Wednesday, January 4, 2012

Why use Memory Mapped File or MapppedByteBuffer in Java

Memory Mapped Files in Java is rather new java concept for many programmers and developers, though it’s been there from JDK 1.4 along with java.nio package. Java IO has been considerably fast after introduction of NIO and memory mapped file offers fastest IO operation possible in Java, that's the main reason of Why high performance Java application should use Memory Mapped files for persisting data. It's already quite popular in high frequency trading space, where electronic trading system needs to be super fast and one way latency to exchange has to be on sub-micro second level. IO has always been concern for performance sensitive applications and memory mapped file allows you to directly read from memory and write into memory by using direct and non direct Byte buffers. Key advantage of  Memory Mapped File is that operating system takes care of reading and  writing and even if your program crashed just after writing into memory. OS will take care of writing content to File. One more notable advantage is shared memory, memory mapped files can be accessed by more than one process and can be act as shared memory with extremely low latency. See Peter's comment also on comment section.

Earlier we have seen how to read xml file in Java and how to read text file in java and in this Java IO tutorial we gonna look on  what is memory mapped file, how to read and write from memory mapped file and important points related to Memory Mapped Files.


What is Memory Mapped File and IO in Java

memory mapped file and io in java read write exampleMemory mapped files are special files in Java which allows Java program to access contents  directly from memory, this is achieved by mapping whole file or portion of file into memory and operating system takes care of loading page requested and writing into file while application only deals with memory which results in very fast IO operations. Memory used to load Memory mapped file is outside of Java heap Space. Java programming language supports memory mapped file with java.nio package and has MappedByteBuffer to read and write from memory.

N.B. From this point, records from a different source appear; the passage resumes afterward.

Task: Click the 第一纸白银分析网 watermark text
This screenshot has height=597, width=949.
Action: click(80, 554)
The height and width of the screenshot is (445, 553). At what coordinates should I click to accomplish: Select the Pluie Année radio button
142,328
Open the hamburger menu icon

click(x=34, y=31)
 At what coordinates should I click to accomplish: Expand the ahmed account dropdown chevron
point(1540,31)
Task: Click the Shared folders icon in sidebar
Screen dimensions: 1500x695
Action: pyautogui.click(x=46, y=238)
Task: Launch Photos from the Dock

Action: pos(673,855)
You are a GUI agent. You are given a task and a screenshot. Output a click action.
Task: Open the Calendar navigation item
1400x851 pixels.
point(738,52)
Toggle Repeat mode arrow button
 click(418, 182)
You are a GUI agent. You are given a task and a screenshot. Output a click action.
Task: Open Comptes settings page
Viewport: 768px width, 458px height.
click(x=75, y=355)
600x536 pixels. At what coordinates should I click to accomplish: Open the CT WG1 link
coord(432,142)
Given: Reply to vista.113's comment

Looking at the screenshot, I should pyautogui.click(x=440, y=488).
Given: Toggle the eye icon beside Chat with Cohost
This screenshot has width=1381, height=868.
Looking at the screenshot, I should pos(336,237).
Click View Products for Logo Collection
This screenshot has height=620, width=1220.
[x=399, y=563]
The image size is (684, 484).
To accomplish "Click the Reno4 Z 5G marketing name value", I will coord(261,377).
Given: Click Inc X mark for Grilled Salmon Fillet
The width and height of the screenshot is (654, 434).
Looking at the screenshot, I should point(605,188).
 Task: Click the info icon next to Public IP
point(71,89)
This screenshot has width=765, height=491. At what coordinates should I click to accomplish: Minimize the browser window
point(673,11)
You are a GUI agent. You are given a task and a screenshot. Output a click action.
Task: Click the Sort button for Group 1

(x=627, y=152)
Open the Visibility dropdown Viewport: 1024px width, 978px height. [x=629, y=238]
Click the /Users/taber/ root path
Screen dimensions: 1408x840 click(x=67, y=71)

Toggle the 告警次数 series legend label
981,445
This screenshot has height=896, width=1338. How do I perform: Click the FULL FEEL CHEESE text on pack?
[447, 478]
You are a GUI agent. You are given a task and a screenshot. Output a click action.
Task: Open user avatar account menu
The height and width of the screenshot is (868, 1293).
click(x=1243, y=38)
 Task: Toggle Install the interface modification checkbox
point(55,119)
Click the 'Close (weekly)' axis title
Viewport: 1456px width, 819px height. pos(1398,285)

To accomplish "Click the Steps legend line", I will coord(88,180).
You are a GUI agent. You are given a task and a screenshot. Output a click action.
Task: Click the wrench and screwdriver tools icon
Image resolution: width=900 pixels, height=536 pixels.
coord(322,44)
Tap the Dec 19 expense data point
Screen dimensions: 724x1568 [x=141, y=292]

Advantage and Disadvantage of Memory Mapped file

Possibly main advantage of Memory Mapped IO is performance, which is important to build high frequency electronic trading system. Memory Mapped Files are way faster than standard file access via normal IO. Another big advantage of memory mapped IO is that it allows you to load potentially larger file which is not otherwise accessible. Experiments shows that memory mapped IO performs better with large files. Though it has disadvantage in terms of increasing number of page faults. Since operating system only loads a portion of file into memory if a page requested is not present in memory than it would result in page fault Most of major operating system like Windows platform, UNIX, Solaris and other UNIX like operating system supports memory mapped IO and with 64 bit architecture you can map almost any file into memory and access it directly using Java programming language. Another advantages is that the file can be shared, giving you shared memory between processes and can be more than 10x lower latency than using a Socket over loopback.

MappedByteBuffer Read Write Example in Java

Below example will show you how to read and write from memory mapped file in Java. We have used RandomAccesFile to open a File and than mapped it to memory using FileChannel's map() method, map method takes three parameter mode, start and length of region to be mapped. It returns MapppedByteBuffer which is a ByteBuffer for dealing with memory mapped file.


import java.io.RandomAccessFile;
import java.nio.MappedByteBuffer;
import java.nio.channels.FileChannel;

  public class MemoryMappedFileInJava {

    private static int count = 10485760; //10 MB

    public static void main(String[] args) throws Exception {

        RandomAccessFile memoryMappedFile = new RandomAccessFile("largeFile.txt", "rw");

        //Mapping a file into memory

        MappedByteBuffer out = memoryMappedFile.getChannel().map(FileChannel.MapMode.READ_WRITE, 0, count);

        //Writing into Memory Mapped File
        for (int i = 0; i < count; i++) {
            out.put((byte) 'A');
        }

        System.out.println("Writing to Memory Mapped File is completed");

     

        //reading from memory file in Java
        for (int i = 0; i < 10 ; i++) {
            System.out.print((char) out.get(i));
        }

        System.out.println("Reading from Memory Mapped File is completed");

    }

}


Summary

To summarize the post here is quick summary of memory mapped files and IO in Java:

1) Java supports Memory mapped IO with java.nio package.
2) Memory mapped files is used in performance sensitive application e.g. high frequency electronic trading platforms.

3) By using memory mapped IO you can load portion of large files in memory.

4) Memory mapped file can result in page fault if requested page is not in memory.

5) Ability to map a region of file in memory depends on addressable size of memory. In a 32 bit machine you can not access beyond 4GB or 2^32.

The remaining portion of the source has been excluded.